- **EXCERPT**
══════════

Pratap Naik (né Carvalho) is an Indian Jesuit priest from Kundapur, Karnataka, India. He was the director of the Thomas Stephens Konkkni Kendr (TSKK), a research institute working on issues related to the Konkani language, literature, culture and education. The institute is based in Alto Porvorim, on the outskirts of the state capital of Panaji (Panjim), Goa.

== Founding of the TSKK ==
Naik was one of the proponents for founding the TSKK. The proposal to do so was brought up before the provincial congregation (one of the official bodies of the Jesuits) in 1978. "We wanted to start a school, in the European sense. An institute of higher learning to teach Konkani to Jesuits (primarily and to others too)," according to Naik, who was then a young scholastic trained to take up this work.

TSKK is named after Thomas Stephens, the 16th century English Jesuit priest missionary who came to Goa in 1579 and lived in the region till his death. Stevens authored the Arte da lingoa Canarim, which was written in Portuguese, and was the first printed grammar of what is now called the Konkani language

In 1982 TSKK was registered as a society, and it commenced operation in January 1986 from its former premises at Loyola Hall in Miramar, Goa. Miramar itself is a centre for training young men wanting to become Jesuit priests.

══════════

- **DATA SUPPLIED**
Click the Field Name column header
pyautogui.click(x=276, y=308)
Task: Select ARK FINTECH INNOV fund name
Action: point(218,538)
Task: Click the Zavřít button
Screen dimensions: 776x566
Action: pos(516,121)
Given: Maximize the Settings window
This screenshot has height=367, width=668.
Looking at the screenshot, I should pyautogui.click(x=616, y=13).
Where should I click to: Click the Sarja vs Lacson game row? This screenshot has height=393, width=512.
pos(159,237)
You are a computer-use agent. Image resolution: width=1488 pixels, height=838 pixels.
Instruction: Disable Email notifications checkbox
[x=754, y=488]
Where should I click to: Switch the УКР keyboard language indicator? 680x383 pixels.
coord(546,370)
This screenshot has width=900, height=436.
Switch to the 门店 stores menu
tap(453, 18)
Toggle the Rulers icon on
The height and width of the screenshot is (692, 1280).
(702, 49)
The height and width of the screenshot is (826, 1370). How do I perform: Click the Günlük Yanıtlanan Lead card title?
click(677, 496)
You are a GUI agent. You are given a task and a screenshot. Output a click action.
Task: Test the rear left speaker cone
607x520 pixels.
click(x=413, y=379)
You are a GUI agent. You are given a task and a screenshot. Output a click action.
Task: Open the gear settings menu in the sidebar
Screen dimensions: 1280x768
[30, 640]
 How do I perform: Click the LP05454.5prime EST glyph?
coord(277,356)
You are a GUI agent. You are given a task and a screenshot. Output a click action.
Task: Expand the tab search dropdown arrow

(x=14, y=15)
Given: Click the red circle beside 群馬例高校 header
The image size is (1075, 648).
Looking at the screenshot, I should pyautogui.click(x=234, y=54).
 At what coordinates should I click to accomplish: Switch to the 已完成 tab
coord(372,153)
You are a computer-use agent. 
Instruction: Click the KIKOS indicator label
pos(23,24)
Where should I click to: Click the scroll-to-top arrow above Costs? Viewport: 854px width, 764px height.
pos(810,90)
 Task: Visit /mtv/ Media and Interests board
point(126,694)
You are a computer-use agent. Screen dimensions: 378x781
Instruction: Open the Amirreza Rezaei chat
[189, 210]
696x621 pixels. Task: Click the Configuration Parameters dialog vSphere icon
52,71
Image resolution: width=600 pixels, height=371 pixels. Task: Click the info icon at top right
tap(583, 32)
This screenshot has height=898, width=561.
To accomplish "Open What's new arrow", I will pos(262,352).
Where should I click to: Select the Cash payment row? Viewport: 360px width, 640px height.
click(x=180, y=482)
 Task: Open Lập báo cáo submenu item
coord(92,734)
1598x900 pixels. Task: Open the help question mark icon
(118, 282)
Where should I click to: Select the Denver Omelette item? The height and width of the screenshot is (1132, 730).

══════════

- **TASK STATEMENT**
Rewrite the paragraph in the Pratap Naik excerpt that begins "Naik was one of the proponents" as a bulleted list that keeps its main facts.

- **SOLUTION TO THIS EXERCISE**
- Naik was one of the proponents of founding the TSKK.
- The proposal was brought before the provincial congregation, one of the official bodies of the Jesuits, in 1978.
- According to Naik, the aim was a school in the European sense: an institute of higher learning to teach Konkani, primarily to Jesuits but also to others.
- At the time, Naik was a young scholastic trained to take up this work.